*** Opening of Material provided ***
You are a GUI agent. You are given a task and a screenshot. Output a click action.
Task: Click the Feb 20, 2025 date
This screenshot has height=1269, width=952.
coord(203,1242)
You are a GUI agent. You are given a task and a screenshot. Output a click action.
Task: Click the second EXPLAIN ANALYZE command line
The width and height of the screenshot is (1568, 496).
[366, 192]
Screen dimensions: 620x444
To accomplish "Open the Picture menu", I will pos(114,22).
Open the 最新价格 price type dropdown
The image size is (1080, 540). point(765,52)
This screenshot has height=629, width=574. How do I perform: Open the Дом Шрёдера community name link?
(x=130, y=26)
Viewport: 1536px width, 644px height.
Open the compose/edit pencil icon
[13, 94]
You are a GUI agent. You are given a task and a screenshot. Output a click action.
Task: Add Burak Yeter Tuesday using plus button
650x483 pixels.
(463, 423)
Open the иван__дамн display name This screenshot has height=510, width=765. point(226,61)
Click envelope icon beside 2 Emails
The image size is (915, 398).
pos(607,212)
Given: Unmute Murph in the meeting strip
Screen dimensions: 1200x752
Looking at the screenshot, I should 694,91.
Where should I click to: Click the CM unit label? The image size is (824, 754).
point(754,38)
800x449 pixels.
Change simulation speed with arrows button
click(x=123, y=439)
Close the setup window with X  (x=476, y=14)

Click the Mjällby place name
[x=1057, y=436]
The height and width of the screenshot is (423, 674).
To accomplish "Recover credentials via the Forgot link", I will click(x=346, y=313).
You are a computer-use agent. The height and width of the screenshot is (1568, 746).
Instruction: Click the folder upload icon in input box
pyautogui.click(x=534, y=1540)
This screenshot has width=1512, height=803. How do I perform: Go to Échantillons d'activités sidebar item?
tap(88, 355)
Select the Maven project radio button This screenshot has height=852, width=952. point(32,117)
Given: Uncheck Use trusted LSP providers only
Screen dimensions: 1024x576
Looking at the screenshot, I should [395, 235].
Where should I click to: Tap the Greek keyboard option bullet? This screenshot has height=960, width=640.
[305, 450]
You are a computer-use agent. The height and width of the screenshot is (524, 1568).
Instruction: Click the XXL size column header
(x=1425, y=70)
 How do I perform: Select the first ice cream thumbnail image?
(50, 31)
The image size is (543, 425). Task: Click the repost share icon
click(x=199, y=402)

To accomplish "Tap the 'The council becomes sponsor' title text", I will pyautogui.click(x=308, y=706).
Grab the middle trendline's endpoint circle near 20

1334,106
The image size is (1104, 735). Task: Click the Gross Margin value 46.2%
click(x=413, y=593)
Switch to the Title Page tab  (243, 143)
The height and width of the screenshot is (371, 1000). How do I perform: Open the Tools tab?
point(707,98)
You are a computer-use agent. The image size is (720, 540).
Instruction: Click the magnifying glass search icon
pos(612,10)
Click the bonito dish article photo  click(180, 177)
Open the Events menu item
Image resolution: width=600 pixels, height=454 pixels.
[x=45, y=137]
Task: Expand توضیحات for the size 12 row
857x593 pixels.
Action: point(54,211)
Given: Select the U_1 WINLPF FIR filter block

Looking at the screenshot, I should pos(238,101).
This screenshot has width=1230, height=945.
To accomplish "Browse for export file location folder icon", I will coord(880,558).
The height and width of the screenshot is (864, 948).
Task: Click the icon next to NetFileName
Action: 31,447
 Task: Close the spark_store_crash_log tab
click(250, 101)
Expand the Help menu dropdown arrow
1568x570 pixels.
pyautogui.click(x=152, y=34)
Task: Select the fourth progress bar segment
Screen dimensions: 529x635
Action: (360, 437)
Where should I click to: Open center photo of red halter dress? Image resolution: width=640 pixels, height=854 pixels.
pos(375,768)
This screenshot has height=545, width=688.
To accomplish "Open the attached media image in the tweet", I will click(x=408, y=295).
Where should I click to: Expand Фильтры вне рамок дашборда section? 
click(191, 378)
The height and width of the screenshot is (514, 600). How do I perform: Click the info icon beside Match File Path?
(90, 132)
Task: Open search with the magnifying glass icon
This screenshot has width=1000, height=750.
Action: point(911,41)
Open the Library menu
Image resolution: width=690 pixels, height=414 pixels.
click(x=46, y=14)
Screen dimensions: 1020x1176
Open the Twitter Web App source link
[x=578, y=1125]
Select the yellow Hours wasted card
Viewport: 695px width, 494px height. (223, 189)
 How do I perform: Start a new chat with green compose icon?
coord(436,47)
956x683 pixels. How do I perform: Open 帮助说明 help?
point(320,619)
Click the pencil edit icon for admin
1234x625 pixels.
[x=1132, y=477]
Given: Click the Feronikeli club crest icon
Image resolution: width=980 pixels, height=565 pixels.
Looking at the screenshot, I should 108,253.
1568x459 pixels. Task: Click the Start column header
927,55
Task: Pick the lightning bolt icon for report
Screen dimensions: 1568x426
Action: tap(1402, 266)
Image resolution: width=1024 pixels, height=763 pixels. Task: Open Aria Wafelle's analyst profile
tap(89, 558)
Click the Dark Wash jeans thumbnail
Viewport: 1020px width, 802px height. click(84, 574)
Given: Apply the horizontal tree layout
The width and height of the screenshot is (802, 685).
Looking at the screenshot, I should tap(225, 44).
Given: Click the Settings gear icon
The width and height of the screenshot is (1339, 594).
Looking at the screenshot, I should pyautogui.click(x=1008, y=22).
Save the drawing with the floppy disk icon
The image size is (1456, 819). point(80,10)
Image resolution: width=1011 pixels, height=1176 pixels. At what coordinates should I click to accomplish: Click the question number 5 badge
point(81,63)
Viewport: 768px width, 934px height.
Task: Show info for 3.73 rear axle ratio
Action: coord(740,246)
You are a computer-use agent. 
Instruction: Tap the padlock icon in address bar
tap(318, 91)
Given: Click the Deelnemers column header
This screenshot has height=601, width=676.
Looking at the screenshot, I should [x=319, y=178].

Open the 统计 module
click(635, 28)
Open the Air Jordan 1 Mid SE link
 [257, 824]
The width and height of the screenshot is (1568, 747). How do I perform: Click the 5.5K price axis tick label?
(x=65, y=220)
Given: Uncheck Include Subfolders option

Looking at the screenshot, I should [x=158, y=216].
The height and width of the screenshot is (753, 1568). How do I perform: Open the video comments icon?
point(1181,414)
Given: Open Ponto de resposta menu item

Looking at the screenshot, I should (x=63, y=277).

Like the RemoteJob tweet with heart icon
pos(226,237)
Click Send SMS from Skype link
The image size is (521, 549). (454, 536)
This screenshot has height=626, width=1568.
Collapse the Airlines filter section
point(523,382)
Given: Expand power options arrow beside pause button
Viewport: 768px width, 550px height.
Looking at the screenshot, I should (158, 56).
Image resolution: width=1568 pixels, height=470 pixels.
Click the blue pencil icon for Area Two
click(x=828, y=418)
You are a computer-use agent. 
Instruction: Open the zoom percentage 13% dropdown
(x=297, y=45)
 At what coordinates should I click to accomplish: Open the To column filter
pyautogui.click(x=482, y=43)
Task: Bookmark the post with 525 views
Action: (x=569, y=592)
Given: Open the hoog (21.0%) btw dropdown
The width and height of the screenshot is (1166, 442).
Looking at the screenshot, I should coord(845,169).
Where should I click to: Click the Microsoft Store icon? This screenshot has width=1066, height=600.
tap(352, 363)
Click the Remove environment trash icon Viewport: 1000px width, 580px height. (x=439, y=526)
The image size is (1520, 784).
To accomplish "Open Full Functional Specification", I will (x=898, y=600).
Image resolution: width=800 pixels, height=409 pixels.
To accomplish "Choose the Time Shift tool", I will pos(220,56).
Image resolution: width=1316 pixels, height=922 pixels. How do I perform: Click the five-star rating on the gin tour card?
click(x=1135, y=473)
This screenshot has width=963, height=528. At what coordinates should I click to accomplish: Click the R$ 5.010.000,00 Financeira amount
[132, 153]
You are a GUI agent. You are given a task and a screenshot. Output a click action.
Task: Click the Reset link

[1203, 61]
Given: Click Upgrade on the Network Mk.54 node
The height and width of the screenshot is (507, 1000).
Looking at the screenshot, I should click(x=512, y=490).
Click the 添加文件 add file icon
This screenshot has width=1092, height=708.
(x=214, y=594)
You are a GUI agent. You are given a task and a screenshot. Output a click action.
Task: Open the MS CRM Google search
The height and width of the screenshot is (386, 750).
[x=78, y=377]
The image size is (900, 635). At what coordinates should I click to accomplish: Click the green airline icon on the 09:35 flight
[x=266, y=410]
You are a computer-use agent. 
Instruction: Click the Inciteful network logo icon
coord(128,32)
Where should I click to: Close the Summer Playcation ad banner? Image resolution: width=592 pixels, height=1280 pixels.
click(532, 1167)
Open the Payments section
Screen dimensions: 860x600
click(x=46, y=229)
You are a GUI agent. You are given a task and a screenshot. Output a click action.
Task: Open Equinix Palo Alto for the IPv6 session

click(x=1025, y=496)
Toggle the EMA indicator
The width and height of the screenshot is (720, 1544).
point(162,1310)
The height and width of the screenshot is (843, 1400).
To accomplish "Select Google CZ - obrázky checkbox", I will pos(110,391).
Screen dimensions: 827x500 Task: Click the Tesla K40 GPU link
*** Close of Material provided ***
Task =>
Could you find every line in the records above that contains the word "Google" and copy it?

Response for this exercise =>
Task: Open the MS CRM Google search
To accomplish "Select Google CZ - obrázky checkbox", I will pos(110,391).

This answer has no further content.